- _Arbeitsauftrag A_: Welche Klasse nennt elmato im Forumsausschnitt als Alternative zum Zerlegen des Strings?
- _Arbeitsauftrag B_: Prüfen Sie für jede der folgenden Aussagen, ob sie mit dem Forumsausschnitt übereinstimmt, und belegen Sie Ihre Antwort mit den entscheidenden Worten aus dem Forumsausschnitt. (i) Neik05 kannte Vektoren schon vor dem Tipp. (ii) Ein Vektor wird als Beispiel für eine dynamische Datenstruktur genannt. (iii) elmato rät, sich die Methoden split und substring anzusehen.
- _Arbeitsauftrag C_: Schreiben Sie aus dem Forumsausschnitt wortgetreu den Teil ab, der mit den Worten „Ps. Wenn du“ beginnt und mit „nämlich noch nicht.“ endet.

- _Ausgewählter Abschnitt_:
Ps. Wenn du die maximale Anzahl der einzulesenden Werte nicht kennst, ist eine dynamische Datenstruktur wie z.B. ein Vektor die geeignetere Variante gegenüber einem fixen Array. Solltens nämlich mehr als 30 Werte werden, verabschiedet sich das Programm momentan.


----------



## Neik05 (23. November 2005)

Spitze, es funktioniert.  Außerdem danke für den Tipp mit dem Vektor.  Die kannte ich nämlich noch nicht.


----------



## elmato (23. November 2005)

Die Logik deines Programms, stimmt noch nicht ganz,
line = f.readLine() liefert dir z.B. 1,2,3 zurück,
dann testes du ob am index 0 ein char mit dem Wert ' ist, was natürlich nicht der fall ist, dann läuft dein Programm zur nächsten Zeile da du nichts weiter mit dem String machst und so weiter...
Du musst "irgendwie" deinen String zerlegen, da du ja die einzelnen Werte haben möchtest, hier hast du nun etliche möglichkleiten, je nachdem wie fit du schon bist, schau dir mal die Methoden split, substring an, du kannst auch mit deinem chatAt arbeiten, die Logik wäre dann:
für die länge des Strings überprüfe jeden char, wenn er nicht ' ist füge ihn dem Array hinzu, sonst gehe zur nächsten Position.
Alternativ kannst du dir auch mal die Klasse StringTokenizer ansehen 
so das sollte reichen um deine Aufgabe lösen zu können, versuch's mal wenn's nicht klappt wieder melden 
mfg elmato

//edit, ok zu spät post ignorieren


----------

- _Gezeigtes Material_:

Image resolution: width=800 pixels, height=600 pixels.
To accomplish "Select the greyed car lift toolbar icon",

---

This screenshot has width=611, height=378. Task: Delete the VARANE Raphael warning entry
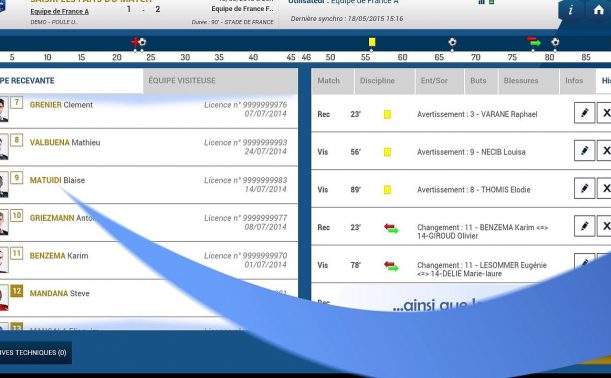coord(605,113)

- _Ergebnis A_: Die Klasse StringTokenizer.

- _Ergebnis B_:
(i) Nein: „Die kannte ich nämlich noch nicht.“
(ii) Ja: „eine dynamische Datenstruktur wie z.B. ein Vektor“
(iii) Ja: „schau dir mal die Methoden split, substring an“

- _Ergebnis C_:
Ps. Wenn du die maximale Anzahl der einzulesenden Werte nicht kennst, ist eine dynamische Datenstruktur wie z.B. ein Vektor die geeignetere Variante gegenüber einem fixen Array. Solltens nämlich mehr als 30 Werte werden, verabschiedet sich das Programm momentan.


----------



## Neik05 (23. November 2005)

Spitze, es funktioniert.  Außerdem danke für den Tipp mit dem Vektor.  Die kannte ich nämlich noch nicht.